It comes after Wagga council proposed an airport tax hike worth an extra $760,000 to the airline, prompting Rex to warn flights to Melbourne would be scrapped if council followed through.
The airline also threatened to renege on a deal to buy council’s notorious Douglas Aerospace hangar, but council claims it has buyers lining up should Rex leave Wagga.
Council general manager Alan Eldridge, who has previously claimed airport charges did not reflect the high standard of the facility, led council’s defence.
Mr Eldridge was accompanied by mayor Greg Conkey and council’s outgoing commercial and economic director James Bolton.
The airline was represented by Singapore-based chairman Lim Kim Hai, who had been watching the commercial relationship deteriorate from afar.
Mr Lim was backed up by former federal Nationals politician of 14 years and licensed pilot John Sharp, who also serves as the airline’s deputy chairman.
Mr Lim and Mr Sharp were joined by chief operating officer Neville Howell – who fired the first shots in the ongoing dispute – and strategy and sales manager Warrick Lodge.

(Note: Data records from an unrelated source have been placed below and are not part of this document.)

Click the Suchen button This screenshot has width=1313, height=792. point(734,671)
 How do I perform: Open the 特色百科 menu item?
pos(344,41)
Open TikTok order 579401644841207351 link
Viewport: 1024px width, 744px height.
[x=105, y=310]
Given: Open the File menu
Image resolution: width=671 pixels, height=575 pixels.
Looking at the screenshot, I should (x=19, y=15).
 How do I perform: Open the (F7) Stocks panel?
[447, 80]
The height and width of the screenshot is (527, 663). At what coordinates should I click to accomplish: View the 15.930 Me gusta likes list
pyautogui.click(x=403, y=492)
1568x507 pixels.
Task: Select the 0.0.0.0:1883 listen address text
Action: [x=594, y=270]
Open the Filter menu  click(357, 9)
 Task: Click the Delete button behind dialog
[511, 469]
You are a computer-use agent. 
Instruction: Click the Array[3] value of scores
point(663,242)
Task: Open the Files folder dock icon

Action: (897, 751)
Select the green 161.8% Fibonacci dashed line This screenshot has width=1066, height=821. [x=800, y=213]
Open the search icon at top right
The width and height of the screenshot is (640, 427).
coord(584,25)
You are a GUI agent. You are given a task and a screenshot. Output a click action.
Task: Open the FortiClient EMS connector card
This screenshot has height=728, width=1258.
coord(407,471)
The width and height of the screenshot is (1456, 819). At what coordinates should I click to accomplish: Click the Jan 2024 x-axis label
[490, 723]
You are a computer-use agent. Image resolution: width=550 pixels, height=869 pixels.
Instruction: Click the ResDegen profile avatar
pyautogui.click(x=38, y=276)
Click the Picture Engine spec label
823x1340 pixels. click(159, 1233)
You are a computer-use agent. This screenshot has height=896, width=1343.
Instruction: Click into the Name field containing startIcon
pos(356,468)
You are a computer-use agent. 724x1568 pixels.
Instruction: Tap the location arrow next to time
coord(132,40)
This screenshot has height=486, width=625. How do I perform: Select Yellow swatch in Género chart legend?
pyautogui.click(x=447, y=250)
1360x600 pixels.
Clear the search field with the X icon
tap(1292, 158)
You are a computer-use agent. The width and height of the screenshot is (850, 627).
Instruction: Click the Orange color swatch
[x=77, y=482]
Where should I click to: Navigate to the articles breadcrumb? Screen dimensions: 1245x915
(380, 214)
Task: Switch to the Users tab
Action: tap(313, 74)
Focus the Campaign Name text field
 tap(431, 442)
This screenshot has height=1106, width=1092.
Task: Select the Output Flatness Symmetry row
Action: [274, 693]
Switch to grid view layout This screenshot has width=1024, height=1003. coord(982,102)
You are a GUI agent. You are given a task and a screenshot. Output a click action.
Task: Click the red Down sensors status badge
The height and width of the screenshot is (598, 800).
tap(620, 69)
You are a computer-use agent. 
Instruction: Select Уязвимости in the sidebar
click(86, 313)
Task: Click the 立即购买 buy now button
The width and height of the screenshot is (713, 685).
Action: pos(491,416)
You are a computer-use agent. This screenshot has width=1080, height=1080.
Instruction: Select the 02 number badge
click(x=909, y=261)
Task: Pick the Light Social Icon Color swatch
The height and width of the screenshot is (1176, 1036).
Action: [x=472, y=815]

Three weeks ago Regional Express (Rex) accused Wagga council of ripping off passengers, claiming council was guilty of “greed or incompetence” and of treating its airport as a “convenient cash cow”.
The airline claimed council had been steadily increasing revenue from the passenger head tax “by a compounded 5 per cent a year for the past decade” and slammed the local government for making a grab for an extra $760,000 a year.
Council has claimed the city could no longer afford to keep borrowing to pay for annual losses at the airport, which it claimed has been the case for five years.
Rex disputes council’s assertion the airport must run at a loss; a sentiment backed by recently retired councillor Julian McLaren who accused council management of “creative accountancy” to exaggerate the airport's losses.